The numbers speak for themselves; Bordeaux comprises 57 appellations and more than 4,000 «chateaux». The wineries in Bordeaux are a bit pretentiously called "castle", even though the buildings are often just simple houses. 75% of the wines are red, produced mostly north of Bordeaux. The remaining 25% are white wines and produced mainly south-east of Bordeaux. What distinguishes the Bordeaux wines is the great variation of soil type (terroir) and the large number of grape varieties used in the wine production. In Bordeaux, several different grape varieties are mixed in the same wine. The conditions for maintaining a constant quality and success of each vintage is therefore relatively large, because you can always make up a sort of mediocre grape harvest with a different grape variety that had a better harvest. In Burgundy, for example, this is impossible since only Pinot Noir and Chardonnay are used for the red and the white wines. For the red wines Bordeaux has become known for its oak cask storage and it is also Bordeaux wines that for many have become the rule for how the red wines should taste. Obviously, this inhibits the diversity of the wines. It’s a pitty, since that’s what actually wine enthusiasts are interested in. In Bordeaux primarily Cabernet Sauvignon is used, a grape variety with origins from the Medoc. Merlot and Cabernet Franc are other varieties which are also used on a large scale.

To understand the classification of the Bordeaux wines is not so easy at first glance. To start with, we have to distinguish " the ranking" from "the appellations". Regarding the appellations, there are three major categories. By the way, the rule says that there should be no hierarchy in terms of AOP in France. Nevertheless, the exeption is Bordeaux, there are thus three categories of appellations in ascending order:

1.  Generic appellation: it is what we call «Bordeaux» or «Bordeaux supérieur» wines. This category includes all the wines grown in the Bordeaux region, more precisely in the Gironde region

2. Regional appellation: these are wines that come from a more precise area than just the "Gironde". Graves, Medoc, Côtes de Blaye are some examples.

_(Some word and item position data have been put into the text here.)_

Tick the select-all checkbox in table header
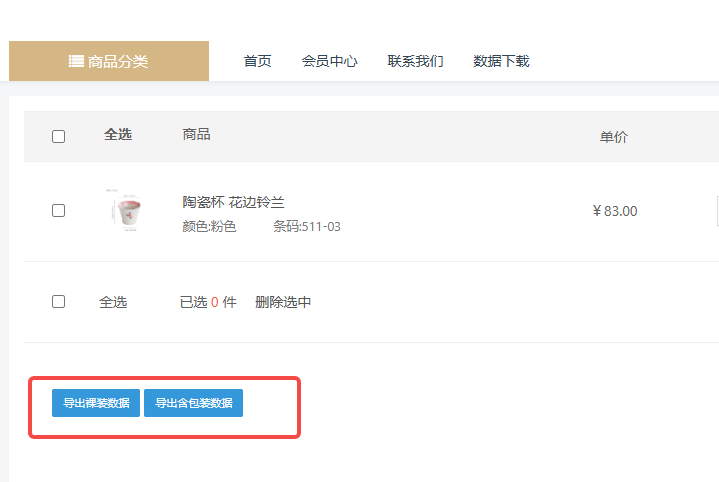The height and width of the screenshot is (482, 719). tap(58, 136)
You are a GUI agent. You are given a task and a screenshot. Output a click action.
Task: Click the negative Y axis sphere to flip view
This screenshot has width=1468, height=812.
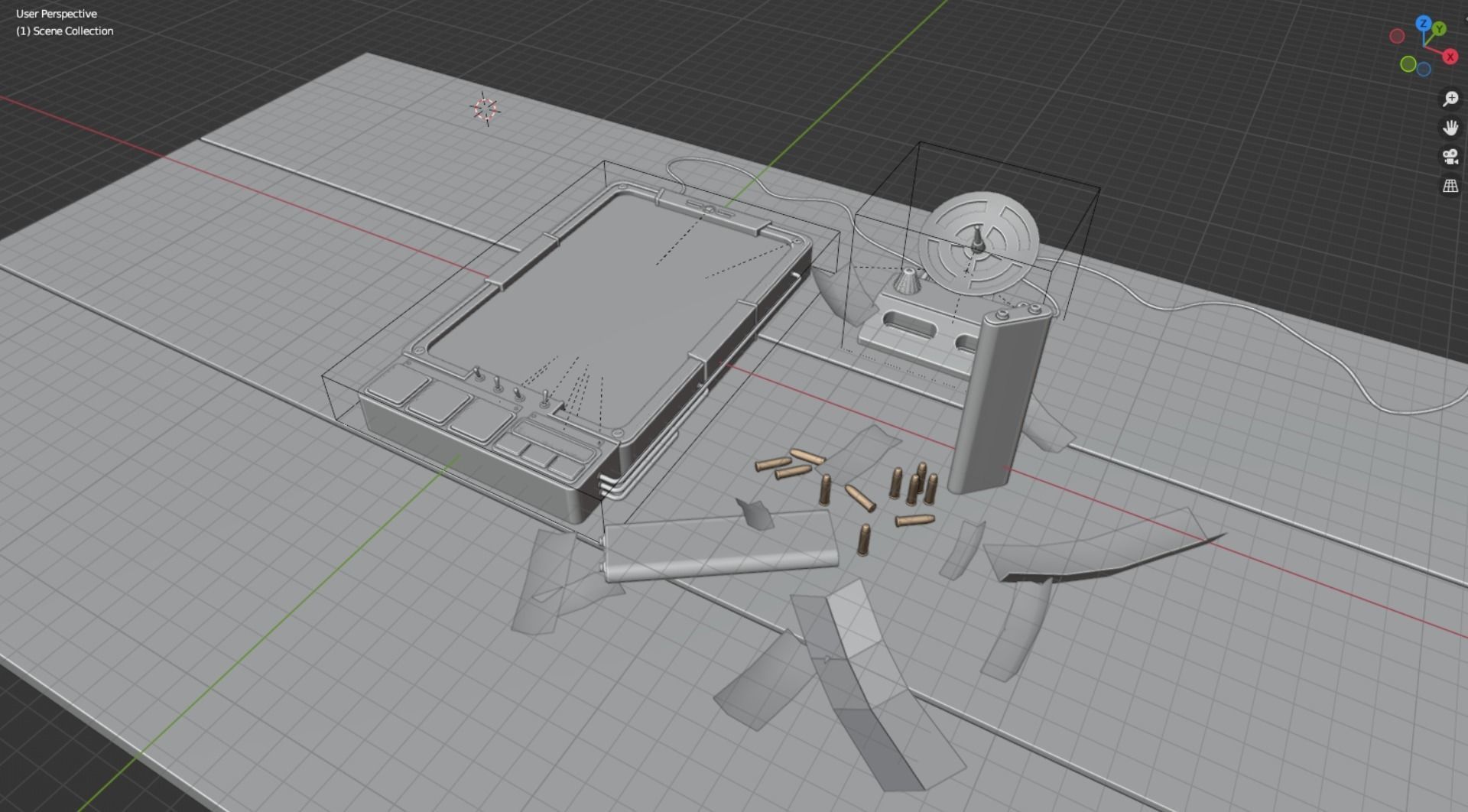(x=1408, y=64)
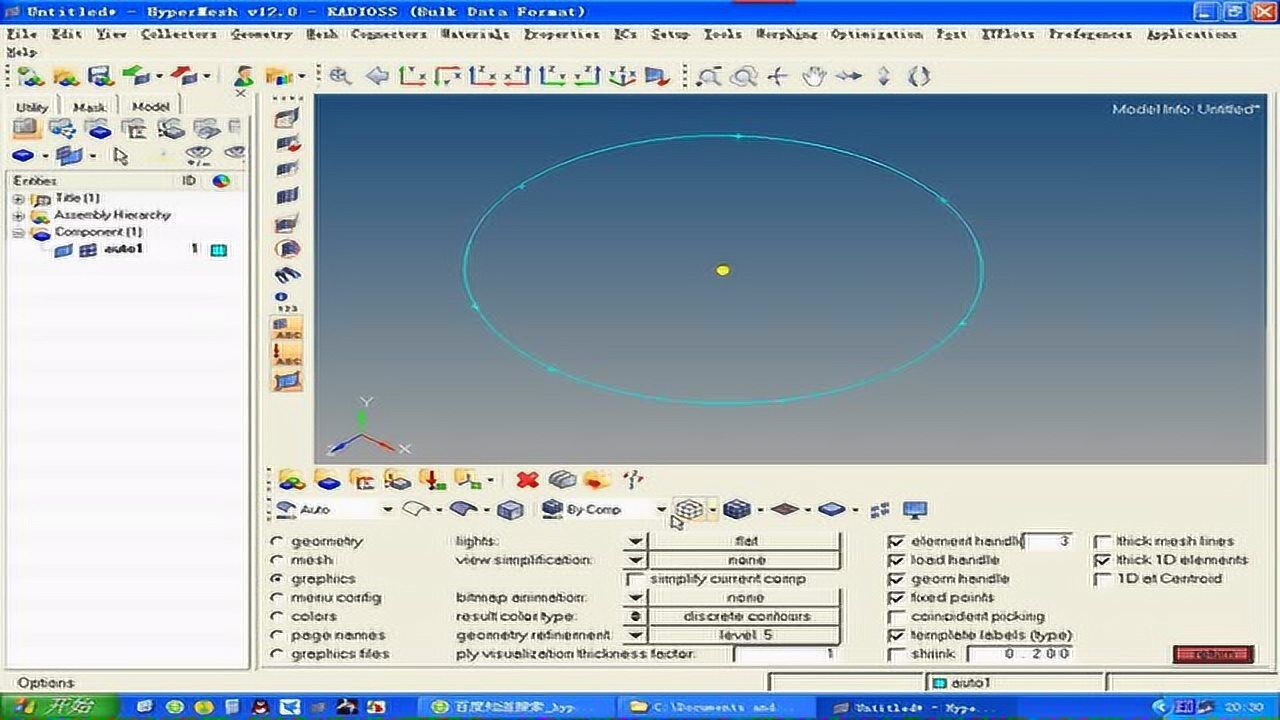Click the fit model zoom icon
1280x720 pixels.
click(x=341, y=76)
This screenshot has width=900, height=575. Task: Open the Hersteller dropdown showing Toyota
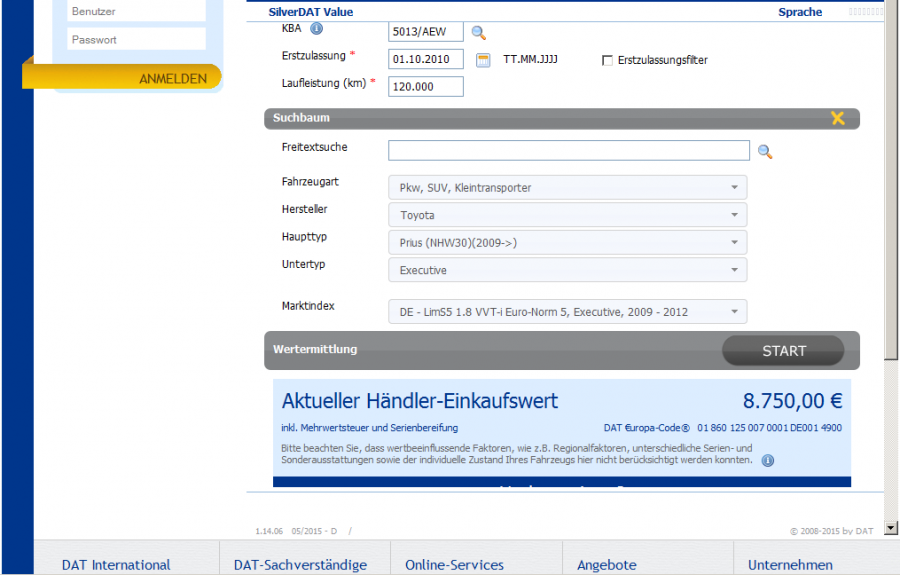567,215
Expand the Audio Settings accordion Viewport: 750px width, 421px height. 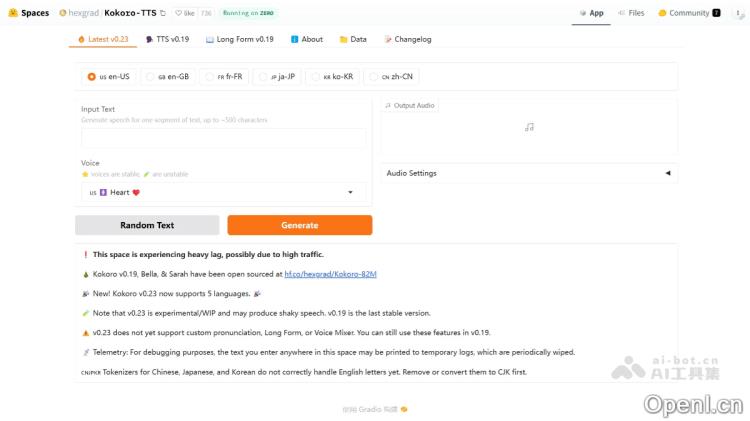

3. Municipal appellation: some wine growers have felt the need to excel, and man has therefore created appellations referring to the municipality from which the wine comes from. Margaux, Saint-Estèphe, Pauillac, Pomerol or Saint-Emilion are examples of such municipal appellations.

In addition to these three categories of appellations, we must say a few words about the official ranking that was made, ordered by Napoleon III before the World Expo in 1855. The objectivewas to, in 5 different categories, rank the wines produced in the Bordeaux region. All the selected wines except one, Chateau Haut-Brion from Graves, come from the Medoc district, which of course in itself is a major deficiency.

Therefore, to complete the classification from 1855, which just ranked the great wines of the Medoc, the classification of the Graves wines was created in 1959. The difference from the classification of Medoc in 1855, is that there is no internal hierarchy among the wines of the Graves-classification. The classification contains 8 white and 13 red wines. Even Saint-Emilion that was not part of the 1855 classification, has created its own classification which was modified as soon as in 1996. These classifications are today incomplete in many ways. On the one hand, they represent only a few very exclusive wines and do not take into account the wide range of more accessible and very good wines from Bordeaux. On the other hand, no official ranking has been made between all the different appellations so it can not be said that for example a Pauillac is better than a St. Emilion, or vice versa - it is rather a matter of taste when judged by everyone. Finally, it should be noted that the Pomerols are not even included in any official classification even though we find world famous wine houses here such as Chateau Pétrus.